The class, funded through the state Department of Social Services, serves teenagers who live throughout Northern Virginia. It's part of an effort to teach skills necessary to live independently and to graduate successfully from foster families into the real world.
"Money is such a big pressure," said Sherri Brothers, an Arlington County social worker who organized the class. "They do not get enough natural education around it, since they are in foster care, and they often won't get it in school."
About 7,300 youths live in foster care in Virginia, including about 450 in Fairfax County, about 200 in Alexandria, about 145 in Arlington, about 100 in Prince William County and about 90 in Loudoun County. Most are teenagers, who are less likely than young children to reunite with their parents or find adoptive families. Without intensive training and support, research shows, those teenagers face a higher likelihood of homelessness and unemployment.
Brothers hired Virginia Cooperative Extension in Arlington to teach the class. Cooperative Extension trains more than 4,000 people a year in financial management skills. Extension agent Jennifer Abel also works with inmates preparing for release and conducts workshops, such as "Going Green Can Save You Green," for middle- and upper-class audiences. Thursdays, she teaches financial literacy to children in foster care.
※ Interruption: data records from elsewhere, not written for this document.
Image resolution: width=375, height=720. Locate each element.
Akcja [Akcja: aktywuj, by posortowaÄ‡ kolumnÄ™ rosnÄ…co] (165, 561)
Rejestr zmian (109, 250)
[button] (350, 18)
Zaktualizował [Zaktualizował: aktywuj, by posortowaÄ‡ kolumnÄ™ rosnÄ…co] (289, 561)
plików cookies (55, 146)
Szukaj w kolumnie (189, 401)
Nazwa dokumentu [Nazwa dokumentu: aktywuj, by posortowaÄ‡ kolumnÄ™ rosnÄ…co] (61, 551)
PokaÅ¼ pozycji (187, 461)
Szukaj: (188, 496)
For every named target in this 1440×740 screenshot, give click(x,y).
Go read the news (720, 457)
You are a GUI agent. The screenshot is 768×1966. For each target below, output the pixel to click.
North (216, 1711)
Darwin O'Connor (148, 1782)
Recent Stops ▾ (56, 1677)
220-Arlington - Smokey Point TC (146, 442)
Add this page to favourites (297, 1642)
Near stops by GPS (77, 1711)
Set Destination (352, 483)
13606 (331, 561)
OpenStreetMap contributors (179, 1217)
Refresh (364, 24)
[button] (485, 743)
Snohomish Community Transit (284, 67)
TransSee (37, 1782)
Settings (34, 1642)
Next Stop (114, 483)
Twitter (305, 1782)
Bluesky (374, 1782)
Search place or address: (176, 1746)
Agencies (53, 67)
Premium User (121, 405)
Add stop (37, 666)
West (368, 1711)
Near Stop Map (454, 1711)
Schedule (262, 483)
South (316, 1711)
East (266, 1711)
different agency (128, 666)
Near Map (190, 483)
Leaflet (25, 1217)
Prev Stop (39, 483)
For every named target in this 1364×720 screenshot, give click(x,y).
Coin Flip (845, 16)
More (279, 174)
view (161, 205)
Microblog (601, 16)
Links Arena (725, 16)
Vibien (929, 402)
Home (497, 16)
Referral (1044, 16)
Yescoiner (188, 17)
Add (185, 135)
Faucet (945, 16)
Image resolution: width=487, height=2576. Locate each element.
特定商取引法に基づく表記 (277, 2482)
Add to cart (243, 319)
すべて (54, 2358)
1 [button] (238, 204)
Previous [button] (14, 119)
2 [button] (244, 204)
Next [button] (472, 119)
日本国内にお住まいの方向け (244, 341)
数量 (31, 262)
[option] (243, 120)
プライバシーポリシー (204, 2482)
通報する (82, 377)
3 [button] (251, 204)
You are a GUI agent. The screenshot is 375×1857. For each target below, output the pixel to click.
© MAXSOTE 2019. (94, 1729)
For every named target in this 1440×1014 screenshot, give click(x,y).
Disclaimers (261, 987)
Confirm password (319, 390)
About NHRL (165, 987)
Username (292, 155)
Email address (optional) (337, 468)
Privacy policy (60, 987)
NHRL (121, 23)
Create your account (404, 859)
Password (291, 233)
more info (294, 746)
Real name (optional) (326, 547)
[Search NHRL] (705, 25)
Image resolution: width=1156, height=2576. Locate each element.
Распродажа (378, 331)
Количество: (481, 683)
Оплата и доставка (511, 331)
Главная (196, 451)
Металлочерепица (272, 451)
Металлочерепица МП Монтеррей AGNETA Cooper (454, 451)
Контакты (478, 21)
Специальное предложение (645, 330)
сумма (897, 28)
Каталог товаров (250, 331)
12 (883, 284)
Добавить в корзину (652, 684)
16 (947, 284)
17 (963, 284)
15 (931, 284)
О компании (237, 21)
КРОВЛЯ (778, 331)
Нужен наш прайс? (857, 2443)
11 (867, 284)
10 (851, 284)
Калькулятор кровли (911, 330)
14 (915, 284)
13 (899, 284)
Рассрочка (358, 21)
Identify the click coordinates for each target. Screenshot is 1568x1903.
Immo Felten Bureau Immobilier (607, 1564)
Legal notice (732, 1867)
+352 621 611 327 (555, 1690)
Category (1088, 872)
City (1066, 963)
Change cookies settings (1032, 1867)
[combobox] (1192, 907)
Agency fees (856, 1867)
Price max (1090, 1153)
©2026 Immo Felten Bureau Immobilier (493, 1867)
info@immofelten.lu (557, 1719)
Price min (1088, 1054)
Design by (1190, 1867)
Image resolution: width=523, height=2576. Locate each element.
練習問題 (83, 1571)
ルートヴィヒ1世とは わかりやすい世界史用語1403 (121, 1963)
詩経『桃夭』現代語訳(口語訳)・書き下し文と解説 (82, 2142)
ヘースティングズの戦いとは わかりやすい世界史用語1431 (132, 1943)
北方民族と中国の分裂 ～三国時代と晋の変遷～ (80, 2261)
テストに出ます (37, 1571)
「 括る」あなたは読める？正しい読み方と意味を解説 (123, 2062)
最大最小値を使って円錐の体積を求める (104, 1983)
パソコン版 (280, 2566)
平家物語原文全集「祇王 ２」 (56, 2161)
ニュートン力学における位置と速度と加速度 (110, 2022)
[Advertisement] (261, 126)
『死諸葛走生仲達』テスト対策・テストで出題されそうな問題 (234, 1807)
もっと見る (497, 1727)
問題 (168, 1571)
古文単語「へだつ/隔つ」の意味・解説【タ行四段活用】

In addition to lessons on credit, banking and budgeting, the Thursday class gets some lifelike practice. Each student has a class job, and they take on the roles of clerks, police officers, audiovisual specialists, bankers and janitors. The first Thursday of the month is payday. On the same day, rent is due.
"If we have nothing, we sit on the floor," said one student, not joking.
The high school junior picked the job of police officer because he aspires to work in the FBI. For now, his responsibilities include blowing the whistle on any rowdy classmates and making sure everyone stays on task.
Nicole McGarry, assistant director of clinical services for the Adolescent and Family Growth Center, said the simulation is timely. "Many of these guys are trying to get their first jobs. It's an opportunity to get in the career game."